▸ Recorded information

━━━━━━━━━━━━━━━━━━━━━━━━━━━━━━

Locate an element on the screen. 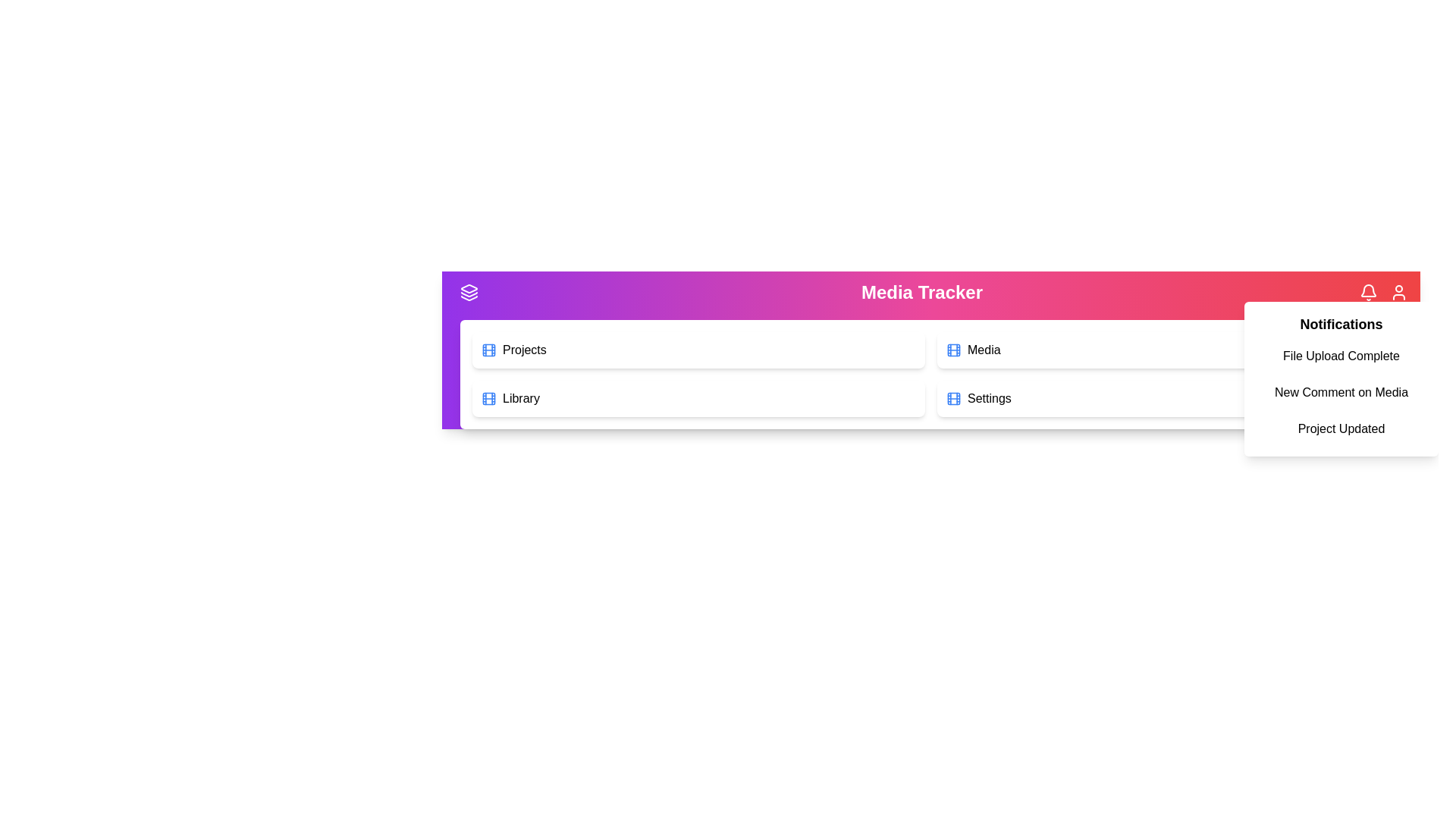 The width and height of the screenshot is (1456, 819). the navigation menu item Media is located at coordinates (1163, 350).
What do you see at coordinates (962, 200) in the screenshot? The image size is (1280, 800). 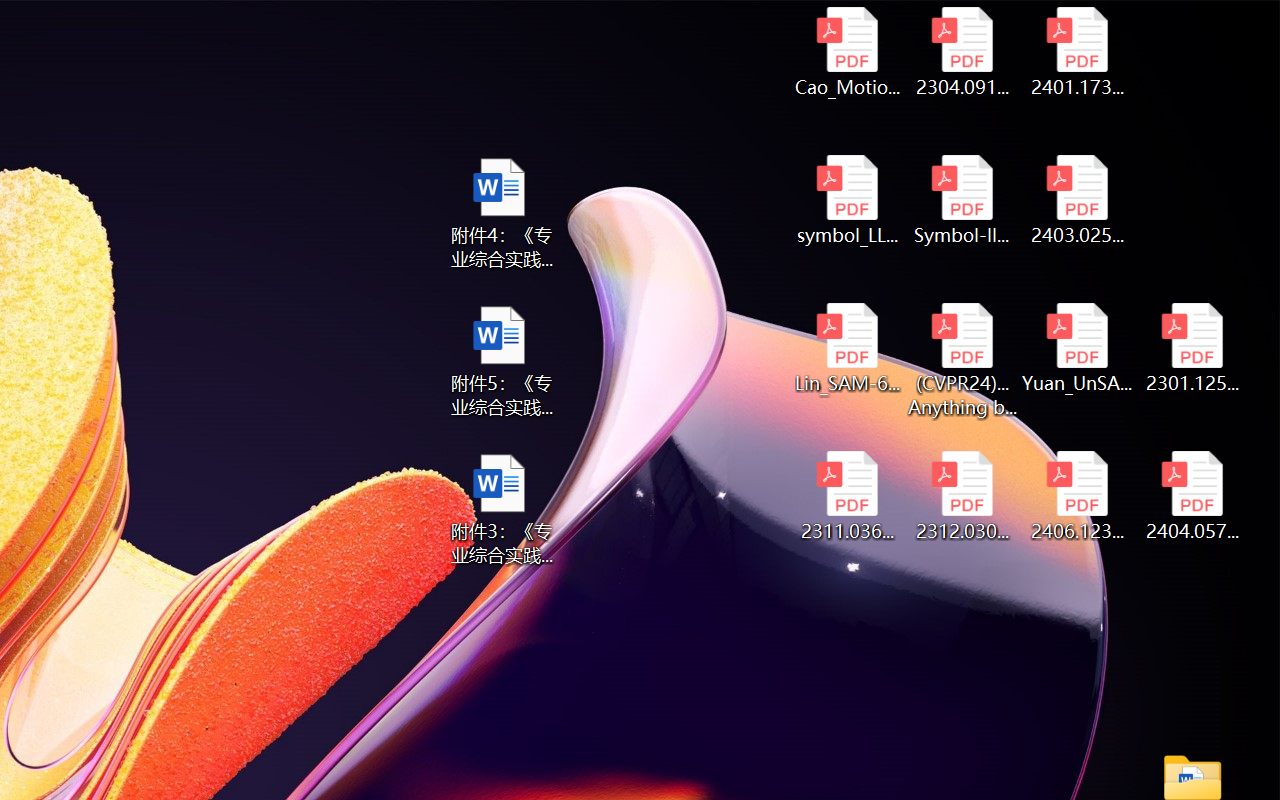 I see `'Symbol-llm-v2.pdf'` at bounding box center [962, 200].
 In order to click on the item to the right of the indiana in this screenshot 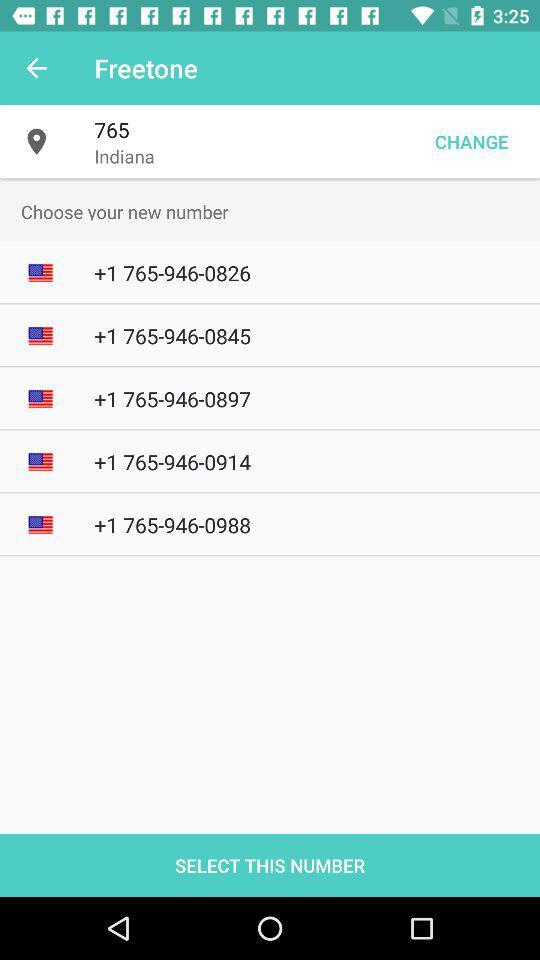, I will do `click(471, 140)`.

━━━━━━━━━━━━━━━━━━━━━━━━━━━━━━

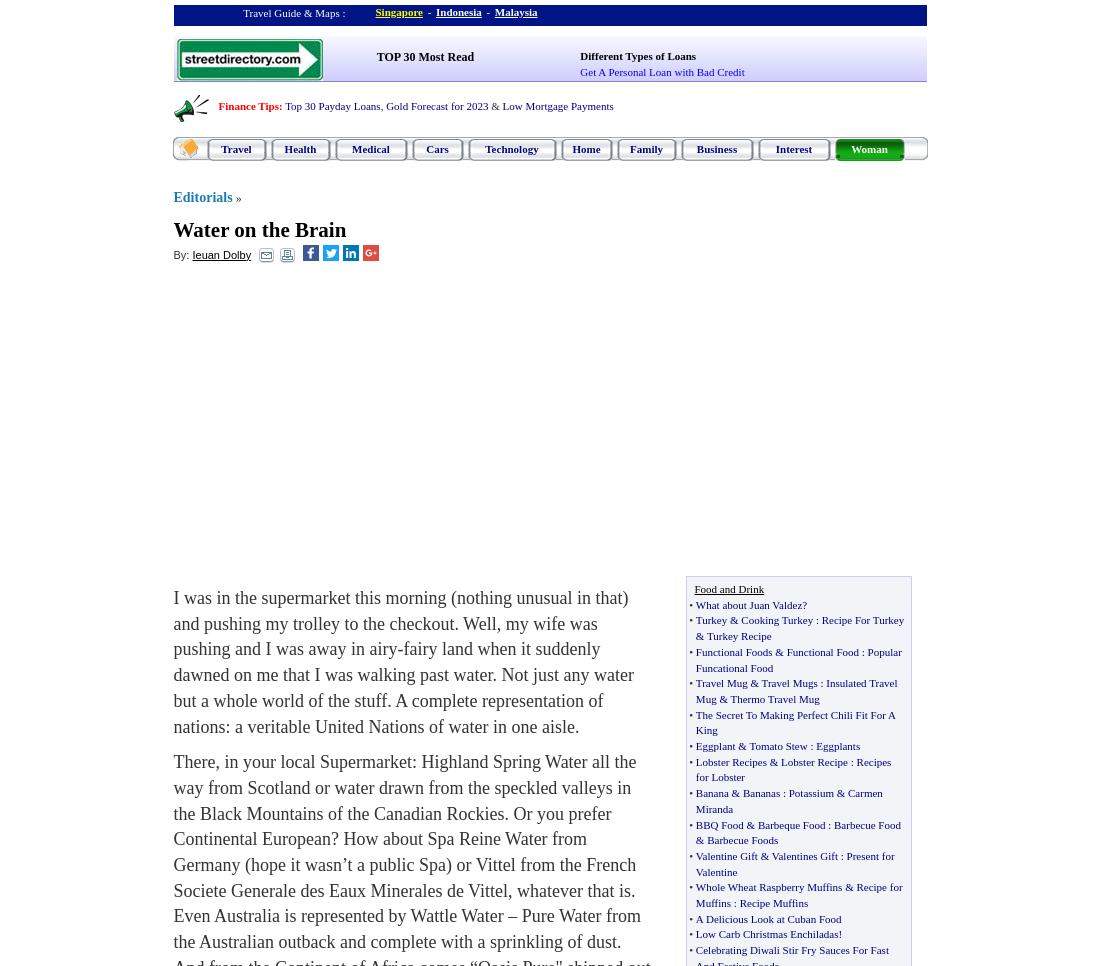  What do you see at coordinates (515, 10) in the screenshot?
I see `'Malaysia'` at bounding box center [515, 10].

━━━━━━━━━━━━━━━━━━━━━━━━━━━━━━

▸ Short task
Rewrite the items between the line holding "What do you see at coordinates (515, 10)" and the line holding "center [515, 10].", inclusive, with "screenshot" changed to "screen capture" and nothing else altered. Leave the pictures out.

▸ Exercise answer
  What do you see at coordinates (515, 10) in the screen capture?
I see `'Malaysia'` at bounding box center [515, 10].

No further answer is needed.